# How do you solve 4= sqrt x - 3root4x?

Mar 14, 2018

$x = {4}^{4} = 256$

#### Explanation:

$4 = \sqrt{x} - 3 \sqrt[4]{x}$

Set $y = \sqrt[4]{x}$, $\sqrt{x}$ became ${y}^{2}$. Hence,

${y}^{2} - 3 y = 4$

${y}^{2} - 3 y - 4 = 0$

$\left(y - 4\right) \cdot \left(y + 1\right) = 0$

So ${y}_{1} = - 1$ and ${y}_{2} = 4$

But $x = {\left(- 1\right)}^{4} = 1$ doesn't provide equation. Thus,

$x = {4}^{4} = 256$ is solution of it.

Mar 14, 2018

$\text{ The Soln. Set "sub RR" is } \left\{256\right\}$.

#### Explanation:

We will solve the eqn. in $\mathbb{R}$.

Letting, $\sqrt[4]{x} = t , x = {t}^{4} \therefore \sqrt{x} = {t}^{2}$.

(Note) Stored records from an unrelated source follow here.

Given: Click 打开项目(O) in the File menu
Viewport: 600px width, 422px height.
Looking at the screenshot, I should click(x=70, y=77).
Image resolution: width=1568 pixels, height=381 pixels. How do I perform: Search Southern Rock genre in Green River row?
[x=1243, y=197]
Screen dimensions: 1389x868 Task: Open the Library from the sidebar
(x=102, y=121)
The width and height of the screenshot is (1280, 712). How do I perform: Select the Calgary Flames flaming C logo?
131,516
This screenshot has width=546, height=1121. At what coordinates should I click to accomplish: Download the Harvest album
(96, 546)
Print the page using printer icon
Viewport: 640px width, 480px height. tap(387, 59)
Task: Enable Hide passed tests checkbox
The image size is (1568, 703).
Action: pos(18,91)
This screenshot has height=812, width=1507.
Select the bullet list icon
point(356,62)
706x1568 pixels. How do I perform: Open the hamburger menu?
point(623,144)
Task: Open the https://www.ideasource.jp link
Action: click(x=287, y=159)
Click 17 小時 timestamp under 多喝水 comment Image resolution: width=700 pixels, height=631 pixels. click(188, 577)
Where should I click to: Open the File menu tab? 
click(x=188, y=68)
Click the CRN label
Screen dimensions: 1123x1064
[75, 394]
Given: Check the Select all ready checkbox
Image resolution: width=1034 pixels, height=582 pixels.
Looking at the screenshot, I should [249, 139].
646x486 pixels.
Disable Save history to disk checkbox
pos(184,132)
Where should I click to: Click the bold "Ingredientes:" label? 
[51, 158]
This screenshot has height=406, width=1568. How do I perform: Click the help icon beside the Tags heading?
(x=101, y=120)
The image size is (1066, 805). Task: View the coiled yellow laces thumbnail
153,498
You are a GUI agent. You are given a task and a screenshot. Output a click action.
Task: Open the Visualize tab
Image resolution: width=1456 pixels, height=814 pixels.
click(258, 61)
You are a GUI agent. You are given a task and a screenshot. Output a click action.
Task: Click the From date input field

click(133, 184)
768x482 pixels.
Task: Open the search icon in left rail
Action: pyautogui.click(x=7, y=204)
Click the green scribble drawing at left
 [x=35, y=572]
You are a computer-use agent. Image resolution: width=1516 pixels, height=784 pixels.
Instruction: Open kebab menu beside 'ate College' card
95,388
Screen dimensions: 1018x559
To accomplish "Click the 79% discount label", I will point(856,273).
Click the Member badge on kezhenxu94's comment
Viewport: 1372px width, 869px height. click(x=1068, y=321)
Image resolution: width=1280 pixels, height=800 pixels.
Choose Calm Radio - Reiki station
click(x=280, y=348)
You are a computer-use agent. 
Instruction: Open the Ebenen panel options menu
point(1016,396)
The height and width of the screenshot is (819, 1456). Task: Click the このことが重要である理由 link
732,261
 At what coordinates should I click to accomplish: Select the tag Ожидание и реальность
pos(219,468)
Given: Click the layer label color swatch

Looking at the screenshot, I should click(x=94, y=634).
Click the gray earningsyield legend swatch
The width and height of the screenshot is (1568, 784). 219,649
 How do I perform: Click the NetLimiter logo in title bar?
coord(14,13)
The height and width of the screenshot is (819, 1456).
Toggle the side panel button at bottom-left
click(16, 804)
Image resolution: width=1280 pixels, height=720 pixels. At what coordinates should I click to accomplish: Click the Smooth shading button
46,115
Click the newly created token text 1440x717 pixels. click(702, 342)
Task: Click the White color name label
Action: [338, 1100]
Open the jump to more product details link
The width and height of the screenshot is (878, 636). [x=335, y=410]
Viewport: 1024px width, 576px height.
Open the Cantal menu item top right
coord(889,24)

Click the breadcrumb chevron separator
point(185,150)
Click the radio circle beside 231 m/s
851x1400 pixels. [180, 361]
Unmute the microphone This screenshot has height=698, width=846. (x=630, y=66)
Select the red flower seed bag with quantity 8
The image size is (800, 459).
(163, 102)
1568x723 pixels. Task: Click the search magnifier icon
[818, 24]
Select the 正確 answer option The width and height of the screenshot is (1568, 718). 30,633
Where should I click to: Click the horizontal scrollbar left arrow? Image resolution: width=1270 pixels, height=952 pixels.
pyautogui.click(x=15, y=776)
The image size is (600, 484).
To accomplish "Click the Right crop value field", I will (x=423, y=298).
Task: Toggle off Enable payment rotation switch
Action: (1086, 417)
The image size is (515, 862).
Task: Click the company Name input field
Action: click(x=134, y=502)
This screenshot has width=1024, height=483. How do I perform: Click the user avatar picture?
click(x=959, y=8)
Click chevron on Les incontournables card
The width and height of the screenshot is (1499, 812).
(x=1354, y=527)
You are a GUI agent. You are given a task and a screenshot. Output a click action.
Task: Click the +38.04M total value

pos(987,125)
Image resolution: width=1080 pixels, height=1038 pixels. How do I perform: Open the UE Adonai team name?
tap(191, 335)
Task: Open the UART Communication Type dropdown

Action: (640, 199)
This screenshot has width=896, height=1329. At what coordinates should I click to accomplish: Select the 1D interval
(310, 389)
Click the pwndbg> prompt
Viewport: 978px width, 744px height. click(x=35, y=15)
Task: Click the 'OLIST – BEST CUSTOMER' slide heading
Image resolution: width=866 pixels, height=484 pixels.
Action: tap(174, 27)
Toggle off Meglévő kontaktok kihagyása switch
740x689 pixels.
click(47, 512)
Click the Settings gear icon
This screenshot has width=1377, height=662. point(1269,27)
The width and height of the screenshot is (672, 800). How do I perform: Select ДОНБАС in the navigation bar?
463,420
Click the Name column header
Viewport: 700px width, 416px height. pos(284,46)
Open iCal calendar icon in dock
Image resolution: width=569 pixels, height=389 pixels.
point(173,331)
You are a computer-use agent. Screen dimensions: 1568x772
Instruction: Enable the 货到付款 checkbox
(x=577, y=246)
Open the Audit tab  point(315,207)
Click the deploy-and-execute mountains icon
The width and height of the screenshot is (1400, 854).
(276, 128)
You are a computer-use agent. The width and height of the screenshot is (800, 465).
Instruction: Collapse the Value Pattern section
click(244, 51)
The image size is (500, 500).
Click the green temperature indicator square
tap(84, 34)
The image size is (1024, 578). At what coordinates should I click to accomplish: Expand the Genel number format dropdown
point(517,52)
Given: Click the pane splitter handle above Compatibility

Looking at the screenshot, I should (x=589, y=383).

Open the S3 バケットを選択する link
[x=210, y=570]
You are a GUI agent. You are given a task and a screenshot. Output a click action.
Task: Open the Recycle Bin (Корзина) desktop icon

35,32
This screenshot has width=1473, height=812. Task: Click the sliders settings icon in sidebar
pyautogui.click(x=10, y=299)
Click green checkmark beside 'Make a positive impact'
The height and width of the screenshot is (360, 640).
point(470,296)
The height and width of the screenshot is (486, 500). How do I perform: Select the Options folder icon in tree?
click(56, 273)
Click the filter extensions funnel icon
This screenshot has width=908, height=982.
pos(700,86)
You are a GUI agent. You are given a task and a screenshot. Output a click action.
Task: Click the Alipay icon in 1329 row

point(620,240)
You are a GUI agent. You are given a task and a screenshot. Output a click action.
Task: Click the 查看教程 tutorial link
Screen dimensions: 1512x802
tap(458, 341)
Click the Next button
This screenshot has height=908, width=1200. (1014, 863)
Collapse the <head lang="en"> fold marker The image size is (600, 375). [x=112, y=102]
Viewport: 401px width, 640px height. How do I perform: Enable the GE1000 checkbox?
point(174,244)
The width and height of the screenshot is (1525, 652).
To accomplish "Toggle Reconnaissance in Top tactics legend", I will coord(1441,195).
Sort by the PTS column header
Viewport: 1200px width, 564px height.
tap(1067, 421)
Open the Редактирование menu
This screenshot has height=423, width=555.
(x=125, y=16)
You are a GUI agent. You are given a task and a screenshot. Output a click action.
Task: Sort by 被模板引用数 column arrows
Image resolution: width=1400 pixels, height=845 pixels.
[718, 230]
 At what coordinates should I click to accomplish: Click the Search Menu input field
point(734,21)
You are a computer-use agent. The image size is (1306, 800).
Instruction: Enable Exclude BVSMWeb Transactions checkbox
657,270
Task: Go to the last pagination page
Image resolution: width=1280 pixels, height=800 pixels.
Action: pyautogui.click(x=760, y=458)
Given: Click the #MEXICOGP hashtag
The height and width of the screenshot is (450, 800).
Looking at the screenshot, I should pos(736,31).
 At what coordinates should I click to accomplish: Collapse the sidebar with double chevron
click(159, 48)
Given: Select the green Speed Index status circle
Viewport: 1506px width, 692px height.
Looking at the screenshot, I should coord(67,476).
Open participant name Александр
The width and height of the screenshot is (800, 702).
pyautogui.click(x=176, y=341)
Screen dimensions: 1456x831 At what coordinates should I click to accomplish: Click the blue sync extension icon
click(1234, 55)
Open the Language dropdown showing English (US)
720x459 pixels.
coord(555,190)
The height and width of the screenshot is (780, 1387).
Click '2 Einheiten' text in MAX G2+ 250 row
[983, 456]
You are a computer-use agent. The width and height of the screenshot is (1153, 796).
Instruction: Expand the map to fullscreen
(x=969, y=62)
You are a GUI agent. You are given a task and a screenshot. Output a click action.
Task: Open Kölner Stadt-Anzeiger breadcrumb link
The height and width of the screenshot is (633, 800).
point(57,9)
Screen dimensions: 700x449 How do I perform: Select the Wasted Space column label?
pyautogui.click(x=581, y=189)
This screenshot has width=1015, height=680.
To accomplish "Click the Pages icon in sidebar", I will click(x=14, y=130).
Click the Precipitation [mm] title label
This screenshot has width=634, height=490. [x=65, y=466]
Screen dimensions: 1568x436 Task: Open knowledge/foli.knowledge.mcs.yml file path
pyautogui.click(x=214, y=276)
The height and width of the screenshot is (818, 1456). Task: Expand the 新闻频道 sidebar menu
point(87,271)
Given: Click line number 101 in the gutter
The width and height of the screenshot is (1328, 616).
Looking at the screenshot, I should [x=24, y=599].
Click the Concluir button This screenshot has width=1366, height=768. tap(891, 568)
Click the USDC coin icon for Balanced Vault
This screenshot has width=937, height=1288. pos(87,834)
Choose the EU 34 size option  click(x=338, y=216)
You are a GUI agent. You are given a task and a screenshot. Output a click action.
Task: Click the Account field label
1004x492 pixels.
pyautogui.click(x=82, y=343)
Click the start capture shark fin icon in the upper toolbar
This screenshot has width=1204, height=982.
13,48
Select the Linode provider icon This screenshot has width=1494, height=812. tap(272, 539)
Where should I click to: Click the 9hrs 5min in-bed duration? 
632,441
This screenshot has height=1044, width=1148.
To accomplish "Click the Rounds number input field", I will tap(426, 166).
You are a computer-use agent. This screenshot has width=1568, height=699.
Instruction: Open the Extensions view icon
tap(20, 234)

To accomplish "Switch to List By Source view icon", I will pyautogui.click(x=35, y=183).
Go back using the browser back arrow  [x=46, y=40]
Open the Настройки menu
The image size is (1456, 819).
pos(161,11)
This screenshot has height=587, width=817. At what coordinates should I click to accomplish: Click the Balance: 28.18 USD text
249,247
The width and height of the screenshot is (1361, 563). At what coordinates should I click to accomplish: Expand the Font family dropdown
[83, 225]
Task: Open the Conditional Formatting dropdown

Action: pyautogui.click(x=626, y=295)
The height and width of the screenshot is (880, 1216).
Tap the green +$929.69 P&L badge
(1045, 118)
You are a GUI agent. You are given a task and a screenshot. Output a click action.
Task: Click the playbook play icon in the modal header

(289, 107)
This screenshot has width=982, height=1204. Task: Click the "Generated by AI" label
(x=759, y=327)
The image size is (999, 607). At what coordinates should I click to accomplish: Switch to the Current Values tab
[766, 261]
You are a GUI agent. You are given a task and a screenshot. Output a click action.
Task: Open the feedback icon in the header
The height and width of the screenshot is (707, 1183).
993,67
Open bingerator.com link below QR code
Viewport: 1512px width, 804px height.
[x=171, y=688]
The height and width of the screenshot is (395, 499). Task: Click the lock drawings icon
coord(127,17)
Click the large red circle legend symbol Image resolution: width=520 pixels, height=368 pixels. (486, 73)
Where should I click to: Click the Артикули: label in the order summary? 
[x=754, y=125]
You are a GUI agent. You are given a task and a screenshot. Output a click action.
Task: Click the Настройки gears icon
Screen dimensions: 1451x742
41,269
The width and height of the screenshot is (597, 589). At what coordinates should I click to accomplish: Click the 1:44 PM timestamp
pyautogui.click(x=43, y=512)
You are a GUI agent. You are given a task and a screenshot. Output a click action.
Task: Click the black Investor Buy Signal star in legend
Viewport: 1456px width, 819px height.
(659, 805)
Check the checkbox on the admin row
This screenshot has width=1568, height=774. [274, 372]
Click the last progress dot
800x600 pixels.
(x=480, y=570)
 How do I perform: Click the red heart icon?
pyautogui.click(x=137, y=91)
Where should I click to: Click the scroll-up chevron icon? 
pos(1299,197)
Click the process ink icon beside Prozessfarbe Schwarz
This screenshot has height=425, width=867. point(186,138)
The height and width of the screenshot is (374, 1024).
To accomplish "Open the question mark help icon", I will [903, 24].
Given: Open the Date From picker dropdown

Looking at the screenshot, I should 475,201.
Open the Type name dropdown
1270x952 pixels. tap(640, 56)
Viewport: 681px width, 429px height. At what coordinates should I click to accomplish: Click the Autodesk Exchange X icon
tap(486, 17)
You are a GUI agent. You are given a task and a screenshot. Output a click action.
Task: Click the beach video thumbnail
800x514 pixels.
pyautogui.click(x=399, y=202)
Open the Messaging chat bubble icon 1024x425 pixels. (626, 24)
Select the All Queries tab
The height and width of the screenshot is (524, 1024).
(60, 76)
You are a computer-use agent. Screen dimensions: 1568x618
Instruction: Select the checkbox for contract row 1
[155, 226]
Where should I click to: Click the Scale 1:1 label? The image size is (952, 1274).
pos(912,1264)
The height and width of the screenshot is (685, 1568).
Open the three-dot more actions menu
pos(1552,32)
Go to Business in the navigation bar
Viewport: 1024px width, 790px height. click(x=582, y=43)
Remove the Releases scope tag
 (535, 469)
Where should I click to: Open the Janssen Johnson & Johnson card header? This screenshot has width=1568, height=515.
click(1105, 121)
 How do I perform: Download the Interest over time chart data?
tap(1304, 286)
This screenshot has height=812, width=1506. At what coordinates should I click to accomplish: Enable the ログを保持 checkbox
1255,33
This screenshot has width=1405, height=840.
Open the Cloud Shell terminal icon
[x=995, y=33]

Substituting in the given eqn., we get,

$4 = {t}^{2} - 3 t , \mathmr{and} , {t}^{2} - 3 t - 4 = 0$.

$\therefore \underline{{t}^{2} - 4 t} + \underline{t - 4} = 0$.

$\therefore t \left(t - 4\right) + 1 \left(t - 4\right) = 0$.

$\therefore \left(t - 4\right) \left(t + 1\right) = 0$.

$\therefore t = 4 , \mathmr{and} , t = - 1$.

$\therefore x = {t}^{4} = {4}^{4} = 256 , \mathmr{and} , x = {\left(- 1\right)}^{4} = 1$.

But, we observe that, $x = 1$ does not satisfy the original eqn.

$\therefore \text{ The Soln. Set "sub RR" is } \left\{256\right\}$.